— Больно! — Выгонял голос из горла, неподатливый, упирающийся, незнакомый. — Ты себе не представляешь, как больно! Но зато я
Бил руками по бокам, как птица, которая истязает себя ударами крыльев, когда не может взлететь, тряс головой, наклонившись вперед, будто что-то клевал в воздухе, птица, птица, суетился, прыгал меленько, топтался, туда-сюда поворачиваясь, за круг света заступал, возвращался обратно, охал, ахал, кряхтел, искал, искал, не находил, искал, искал… Нашел!
Конец другой лонжи.
Тоже в опилках.
Там, в темноте. За светом. За дыханием. За сердцем. За правильным и строгим обменом веществ. За теплом. За уютом. За чем-то таким, что, возможно, похоже на радость.
Заежился, застонал, когда обмакнулся в темноту. Окрасился тотчас же. Жмурился. Хныкал. Плевался. Не надеялся. Не верил. Только искал. Но теперь уже не конец другой лонжи, а, как я понимаю, догадываюсь, вижу, средство для поддержания жизни… Дышал часто и крупно, много, килограммами, литрами, десятками, сотнями — впихивал в себя воздух руками… Так хочется жить! Так хочется. Господи! И вечно, вечно, вечно!!! Чтобы не страдать от времени. Не слышать его звона, гула, свиста — оглушающих, подавляющих, разрушающих. Не чувствовать боли, которую оно беспрестанно, жестоко, издевательски, сознательно, умело и с удовольствием вколачивает в каждую частичку твоего слабого, ненадежного тела… Чтобы не жалеть и не печалиться. Не надеяться и не бояться. И любить, любить, любить! И никогда, и ни к кому, и ни к чему не испытывать ненависти. Чтобы собирать наслаждение — от всего-всего и от самосовершенствования более, чем от чего-либо еще. И отдавать, отдавать, отдавать! Дарить… Чтобы создавать. И много. Бесчисленно. Разного и полезного.
Стряхивал пот, смеясь, мелкой водяной пылью насыщая столб света, на ресницах качались жирные капли, член надувался-сдувался, обеспокоенный бездельем и ожиданием, рот рассказывал о чем-то самостоятельно — о запахе керосина, свежего молока и горячего черного хлеба в комнатах какого-то уютного дома, о невыправляемой восьмерке, что горько и обидно на самом деле, на переднем колесе велосипеда «Орленок», о затертом, пятнистом, нагретом солнцем, пахнущем до сих пор кожей футбольном мяче, застрявшем в кустах малины у дачного забора, о дырявой лодке на реке, о скрипучих, щербатых веслах, о худенькой, длинноволосой девочке Анечке, переодевающейся на берегу — ранним утром, почти еще ночью, о первой сигарете, о первом глотке портвейна, о первой поллюции, о первой мастурбации, о первом осознании неизбежности собственной смерти, о первой злости на жизнь, о первом желании убивать…
Облепил живот, поясницу и бока кожаным поясом, напичканным металлическими пластинами. Сзади тонким голым хвостиком потянулся трос лонжи, вздрагивал, подскакивал, вилял, закручивался в колечки.

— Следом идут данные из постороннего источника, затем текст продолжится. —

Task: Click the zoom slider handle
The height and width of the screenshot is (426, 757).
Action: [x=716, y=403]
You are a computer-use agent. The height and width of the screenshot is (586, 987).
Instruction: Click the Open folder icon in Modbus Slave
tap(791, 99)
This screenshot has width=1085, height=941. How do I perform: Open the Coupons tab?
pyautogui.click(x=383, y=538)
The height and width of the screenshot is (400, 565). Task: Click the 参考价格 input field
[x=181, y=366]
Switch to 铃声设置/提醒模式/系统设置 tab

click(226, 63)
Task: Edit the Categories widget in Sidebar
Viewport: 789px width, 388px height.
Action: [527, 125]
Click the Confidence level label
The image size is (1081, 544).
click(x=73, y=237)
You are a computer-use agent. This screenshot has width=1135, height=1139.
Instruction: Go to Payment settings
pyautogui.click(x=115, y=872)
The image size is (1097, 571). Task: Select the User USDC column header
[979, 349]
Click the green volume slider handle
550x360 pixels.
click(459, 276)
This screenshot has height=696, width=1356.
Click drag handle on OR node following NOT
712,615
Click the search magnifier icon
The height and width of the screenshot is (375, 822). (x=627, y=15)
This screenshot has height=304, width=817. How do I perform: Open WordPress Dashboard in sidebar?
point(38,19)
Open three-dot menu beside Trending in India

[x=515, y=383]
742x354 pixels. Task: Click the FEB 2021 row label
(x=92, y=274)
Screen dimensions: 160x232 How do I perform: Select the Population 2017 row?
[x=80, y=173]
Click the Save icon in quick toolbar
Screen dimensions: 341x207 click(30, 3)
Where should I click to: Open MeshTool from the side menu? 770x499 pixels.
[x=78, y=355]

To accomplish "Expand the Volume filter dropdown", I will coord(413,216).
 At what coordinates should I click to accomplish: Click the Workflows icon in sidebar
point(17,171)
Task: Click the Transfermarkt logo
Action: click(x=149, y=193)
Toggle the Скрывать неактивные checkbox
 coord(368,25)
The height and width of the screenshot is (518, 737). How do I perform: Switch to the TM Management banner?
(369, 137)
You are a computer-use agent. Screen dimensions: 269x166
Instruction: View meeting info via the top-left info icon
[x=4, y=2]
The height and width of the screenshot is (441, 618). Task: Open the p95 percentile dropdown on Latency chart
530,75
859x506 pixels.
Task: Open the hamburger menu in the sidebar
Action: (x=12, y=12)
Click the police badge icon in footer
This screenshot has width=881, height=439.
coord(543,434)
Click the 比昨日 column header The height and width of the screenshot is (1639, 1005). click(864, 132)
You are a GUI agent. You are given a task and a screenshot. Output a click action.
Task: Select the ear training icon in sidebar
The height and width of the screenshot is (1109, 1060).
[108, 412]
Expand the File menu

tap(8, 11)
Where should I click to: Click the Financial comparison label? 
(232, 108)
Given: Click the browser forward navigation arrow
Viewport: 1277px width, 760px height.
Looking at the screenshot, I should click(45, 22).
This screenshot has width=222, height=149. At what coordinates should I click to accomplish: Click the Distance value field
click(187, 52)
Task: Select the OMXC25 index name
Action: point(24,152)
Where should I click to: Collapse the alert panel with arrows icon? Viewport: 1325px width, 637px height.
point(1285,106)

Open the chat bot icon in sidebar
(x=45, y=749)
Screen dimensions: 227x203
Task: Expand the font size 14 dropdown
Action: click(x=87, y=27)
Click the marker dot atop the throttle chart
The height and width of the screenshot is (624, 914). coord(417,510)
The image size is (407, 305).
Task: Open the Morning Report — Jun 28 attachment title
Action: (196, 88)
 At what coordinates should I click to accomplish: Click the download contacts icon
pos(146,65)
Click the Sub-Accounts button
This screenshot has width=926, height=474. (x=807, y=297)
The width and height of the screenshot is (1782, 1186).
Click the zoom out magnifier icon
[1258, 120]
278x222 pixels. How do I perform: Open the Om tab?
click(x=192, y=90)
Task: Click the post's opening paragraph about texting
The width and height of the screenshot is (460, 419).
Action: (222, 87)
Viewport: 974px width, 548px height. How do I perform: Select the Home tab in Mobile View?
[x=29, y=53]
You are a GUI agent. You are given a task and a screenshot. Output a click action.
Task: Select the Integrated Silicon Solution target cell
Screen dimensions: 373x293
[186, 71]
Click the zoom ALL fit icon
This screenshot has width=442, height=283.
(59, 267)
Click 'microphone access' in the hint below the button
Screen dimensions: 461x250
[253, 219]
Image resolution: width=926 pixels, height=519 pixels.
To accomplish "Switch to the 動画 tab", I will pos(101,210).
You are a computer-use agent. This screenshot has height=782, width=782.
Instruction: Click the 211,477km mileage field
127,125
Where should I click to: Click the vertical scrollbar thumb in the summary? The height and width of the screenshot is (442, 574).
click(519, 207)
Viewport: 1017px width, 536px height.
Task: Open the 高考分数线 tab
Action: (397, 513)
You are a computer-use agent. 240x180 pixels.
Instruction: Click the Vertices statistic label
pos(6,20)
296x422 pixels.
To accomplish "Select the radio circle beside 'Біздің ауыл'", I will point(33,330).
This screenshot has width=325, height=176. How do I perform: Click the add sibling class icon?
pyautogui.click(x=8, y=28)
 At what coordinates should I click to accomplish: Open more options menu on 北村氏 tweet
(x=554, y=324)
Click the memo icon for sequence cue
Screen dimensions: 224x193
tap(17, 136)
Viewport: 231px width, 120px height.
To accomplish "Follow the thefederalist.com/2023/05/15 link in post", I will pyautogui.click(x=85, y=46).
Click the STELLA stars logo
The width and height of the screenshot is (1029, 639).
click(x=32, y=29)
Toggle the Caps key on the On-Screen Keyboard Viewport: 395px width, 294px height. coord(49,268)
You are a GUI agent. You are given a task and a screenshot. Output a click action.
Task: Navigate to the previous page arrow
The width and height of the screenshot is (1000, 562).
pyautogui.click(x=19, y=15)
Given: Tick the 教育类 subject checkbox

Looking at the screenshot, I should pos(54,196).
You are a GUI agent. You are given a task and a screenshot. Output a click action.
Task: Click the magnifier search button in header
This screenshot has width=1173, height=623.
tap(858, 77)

Я хотел закричать, но не мог уже. Кровь набилась в голову. Распухло горло. Попробовал осмотреться, но не сумел уже. Глаза набухли. Разорвутся, лопнут… Различал только смутно-мутно сияющие плечи Кудасова — он будто для чего-то, для еще большего, может быть, устрашения меня наклеил себе на кожу пылающие истовым пламенем погоны… Сердце пыталось выкатиться наружу из горла, но я держал его самоотверженно зубами и языком, проглатывал, заглатывал. Сердце пробовало протиснуться ожесточенно между ребер, но я запихивал его обратно беспощадно и непримиримо руками, заталкивал, уминал…
Вот сейчас явится иная жизнь. Кудасов ждал. Скреб глазами темноту вокруг себя. Она где-то рядом, где-то близко, вон там, вон там, за кончиками пальцев, за дыханием, за фокусом взгляда… Не искал, а обыкновенно ждал. Вот сейчас он нажмет на зеленую кнопку — и явится другая жизнь. Он взлетит на лонже к цирковому куполу и еще в полете переберется в чужое измерение — которое совсем скоро, несомненно, станет окончательно родным и неправдоподобно знакомым.